WHAT THE EXERCISE ASKS ▸
Restate the listing below with no word altered.

SUPPLIED DATA Start Marker

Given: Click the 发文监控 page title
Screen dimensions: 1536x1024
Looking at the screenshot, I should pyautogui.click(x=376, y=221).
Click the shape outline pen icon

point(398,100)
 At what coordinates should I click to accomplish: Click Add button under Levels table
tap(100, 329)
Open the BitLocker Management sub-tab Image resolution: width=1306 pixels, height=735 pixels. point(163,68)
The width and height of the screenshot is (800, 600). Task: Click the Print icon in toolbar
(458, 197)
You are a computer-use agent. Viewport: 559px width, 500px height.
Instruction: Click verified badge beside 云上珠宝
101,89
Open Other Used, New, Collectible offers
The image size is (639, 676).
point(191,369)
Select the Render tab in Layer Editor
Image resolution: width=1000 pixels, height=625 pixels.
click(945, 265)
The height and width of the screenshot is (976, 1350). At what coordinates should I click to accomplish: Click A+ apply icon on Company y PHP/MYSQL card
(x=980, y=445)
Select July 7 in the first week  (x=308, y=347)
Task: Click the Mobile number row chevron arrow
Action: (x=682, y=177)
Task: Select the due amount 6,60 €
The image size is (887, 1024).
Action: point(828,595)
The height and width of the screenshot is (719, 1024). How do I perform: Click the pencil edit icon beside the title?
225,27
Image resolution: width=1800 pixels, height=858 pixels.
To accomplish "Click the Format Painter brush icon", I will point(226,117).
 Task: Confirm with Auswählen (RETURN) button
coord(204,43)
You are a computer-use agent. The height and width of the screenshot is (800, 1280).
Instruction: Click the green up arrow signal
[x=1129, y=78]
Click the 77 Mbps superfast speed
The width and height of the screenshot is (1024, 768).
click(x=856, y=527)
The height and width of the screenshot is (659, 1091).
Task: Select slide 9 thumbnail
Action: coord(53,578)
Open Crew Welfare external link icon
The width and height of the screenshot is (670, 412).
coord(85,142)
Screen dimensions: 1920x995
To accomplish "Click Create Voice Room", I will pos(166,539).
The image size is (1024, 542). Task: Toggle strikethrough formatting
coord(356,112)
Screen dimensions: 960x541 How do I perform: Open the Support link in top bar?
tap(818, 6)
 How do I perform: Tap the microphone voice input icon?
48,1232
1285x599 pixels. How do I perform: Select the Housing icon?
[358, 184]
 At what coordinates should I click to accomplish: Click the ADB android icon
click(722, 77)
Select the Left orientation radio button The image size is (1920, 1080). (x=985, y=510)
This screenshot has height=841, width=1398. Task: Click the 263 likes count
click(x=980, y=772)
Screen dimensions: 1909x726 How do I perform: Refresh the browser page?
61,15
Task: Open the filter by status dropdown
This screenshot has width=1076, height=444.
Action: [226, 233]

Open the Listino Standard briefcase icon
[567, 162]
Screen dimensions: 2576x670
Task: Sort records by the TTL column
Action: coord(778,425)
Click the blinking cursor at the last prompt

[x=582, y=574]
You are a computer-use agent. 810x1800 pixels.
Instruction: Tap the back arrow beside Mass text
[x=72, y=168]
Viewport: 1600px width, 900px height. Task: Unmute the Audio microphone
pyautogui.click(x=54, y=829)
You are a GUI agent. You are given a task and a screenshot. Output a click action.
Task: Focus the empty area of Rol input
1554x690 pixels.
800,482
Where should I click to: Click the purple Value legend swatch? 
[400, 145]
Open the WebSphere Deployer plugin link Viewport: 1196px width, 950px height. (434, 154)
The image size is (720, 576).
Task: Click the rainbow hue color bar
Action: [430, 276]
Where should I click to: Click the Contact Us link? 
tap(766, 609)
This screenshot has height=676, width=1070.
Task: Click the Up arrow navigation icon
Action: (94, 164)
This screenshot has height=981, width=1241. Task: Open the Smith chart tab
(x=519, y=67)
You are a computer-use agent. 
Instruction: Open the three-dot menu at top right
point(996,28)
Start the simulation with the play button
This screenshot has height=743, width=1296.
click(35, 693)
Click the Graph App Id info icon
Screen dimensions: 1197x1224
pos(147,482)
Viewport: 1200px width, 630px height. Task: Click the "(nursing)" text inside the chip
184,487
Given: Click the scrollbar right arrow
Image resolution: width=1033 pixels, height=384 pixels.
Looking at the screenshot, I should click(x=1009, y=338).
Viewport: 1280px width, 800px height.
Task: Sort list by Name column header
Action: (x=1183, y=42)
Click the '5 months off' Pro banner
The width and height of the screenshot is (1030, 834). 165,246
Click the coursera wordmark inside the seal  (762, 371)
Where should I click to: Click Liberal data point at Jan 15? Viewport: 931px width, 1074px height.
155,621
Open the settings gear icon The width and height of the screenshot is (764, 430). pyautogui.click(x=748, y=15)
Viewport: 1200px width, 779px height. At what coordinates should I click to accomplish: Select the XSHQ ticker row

SUPPLIED DATA End Marker

EXPECTED OUTPUT ▸
Given: Click the 发文监控 page title
Screen dimensions: 1536x1024
Looking at the screenshot, I should pyautogui.click(x=376, y=221).
Click the shape outline pen icon

point(398,100)
 At what coordinates should I click to accomplish: Click Add button under Levels table
tap(100, 329)
Open the BitLocker Management sub-tab Image resolution: width=1306 pixels, height=735 pixels. point(163,68)
The width and height of the screenshot is (800, 600). Task: Click the Print icon in toolbar
(458, 197)
You are a computer-use agent. Viewport: 559px width, 500px height.
Instruction: Click verified badge beside 云上珠宝
101,89
Open Other Used, New, Collectible offers
The image size is (639, 676).
point(191,369)
Select the Render tab in Layer Editor
Image resolution: width=1000 pixels, height=625 pixels.
click(945, 265)
The height and width of the screenshot is (976, 1350). At what coordinates should I click to accomplish: Click A+ apply icon on Company y PHP/MYSQL card
(x=980, y=445)
Select July 7 in the first week  (x=308, y=347)
Task: Click the Mobile number row chevron arrow
Action: (x=682, y=177)
Task: Select the due amount 6,60 €
The image size is (887, 1024).
Action: point(828,595)
The height and width of the screenshot is (719, 1024). How do I perform: Click the pencil edit icon beside the title?
225,27
Image resolution: width=1800 pixels, height=858 pixels.
To accomplish "Click the Format Painter brush icon", I will point(226,117).
 Task: Confirm with Auswählen (RETURN) button
coord(204,43)
You are a computer-use agent. The height and width of the screenshot is (800, 1280).
Instruction: Click the green up arrow signal
[x=1129, y=78]
Click the 77 Mbps superfast speed
The width and height of the screenshot is (1024, 768).
click(x=856, y=527)
The height and width of the screenshot is (659, 1091).
Task: Select slide 9 thumbnail
Action: coord(53,578)
Open Crew Welfare external link icon
The width and height of the screenshot is (670, 412).
coord(85,142)
Screen dimensions: 1920x995
To accomplish "Click Create Voice Room", I will pos(166,539).
The image size is (1024, 542). Task: Toggle strikethrough formatting
coord(356,112)
Screen dimensions: 960x541 How do I perform: Open the Support link in top bar?
tap(818, 6)
 How do I perform: Tap the microphone voice input icon?
48,1232
1285x599 pixels. How do I perform: Select the Housing icon?
[358, 184]
 At what coordinates should I click to accomplish: Click the ADB android icon
click(722, 77)
Select the Left orientation radio button The image size is (1920, 1080). (x=985, y=510)
This screenshot has height=841, width=1398. Task: Click the 263 likes count
click(x=980, y=772)
Screen dimensions: 1909x726 How do I perform: Refresh the browser page?
61,15
Task: Open the filter by status dropdown
This screenshot has width=1076, height=444.
Action: [226, 233]

Open the Listino Standard briefcase icon
[567, 162]
Screen dimensions: 2576x670
Task: Sort records by the TTL column
Action: coord(778,425)
Click the blinking cursor at the last prompt

[x=582, y=574]
You are a computer-use agent. 810x1800 pixels.
Instruction: Tap the back arrow beside Mass text
[x=72, y=168]
Viewport: 1600px width, 900px height. Task: Unmute the Audio microphone
pyautogui.click(x=54, y=829)
You are a GUI agent. You are given a task and a screenshot. Output a click action.
Task: Focus the empty area of Rol input
1554x690 pixels.
800,482
Where should I click to: Click the purple Value legend swatch? 
[400, 145]
Open the WebSphere Deployer plugin link Viewport: 1196px width, 950px height. (434, 154)
The image size is (720, 576).
Task: Click the rainbow hue color bar
Action: [430, 276]
Where should I click to: Click the Contact Us link? 
tap(766, 609)
This screenshot has height=676, width=1070.
Task: Click the Up arrow navigation icon
Action: (94, 164)
This screenshot has height=981, width=1241. Task: Open the Smith chart tab
(x=519, y=67)
You are a computer-use agent. 
Instruction: Open the three-dot menu at top right
point(996,28)
Start the simulation with the play button
This screenshot has height=743, width=1296.
click(35, 693)
Click the Graph App Id info icon
Screen dimensions: 1197x1224
pos(147,482)
Viewport: 1200px width, 630px height. Task: Click the "(nursing)" text inside the chip
184,487
Given: Click the scrollbar right arrow
Image resolution: width=1033 pixels, height=384 pixels.
Looking at the screenshot, I should click(x=1009, y=338).
Viewport: 1280px width, 800px height.
Task: Sort list by Name column header
Action: (x=1183, y=42)
Click the '5 months off' Pro banner
The width and height of the screenshot is (1030, 834). 165,246
Click the coursera wordmark inside the seal  (762, 371)
Where should I click to: Click Liberal data point at Jan 15? Viewport: 931px width, 1074px height.
155,621
Open the settings gear icon The width and height of the screenshot is (764, 430). pyautogui.click(x=748, y=15)
Viewport: 1200px width, 779px height. At what coordinates should I click to accomplish: Select the XSHQ ticker row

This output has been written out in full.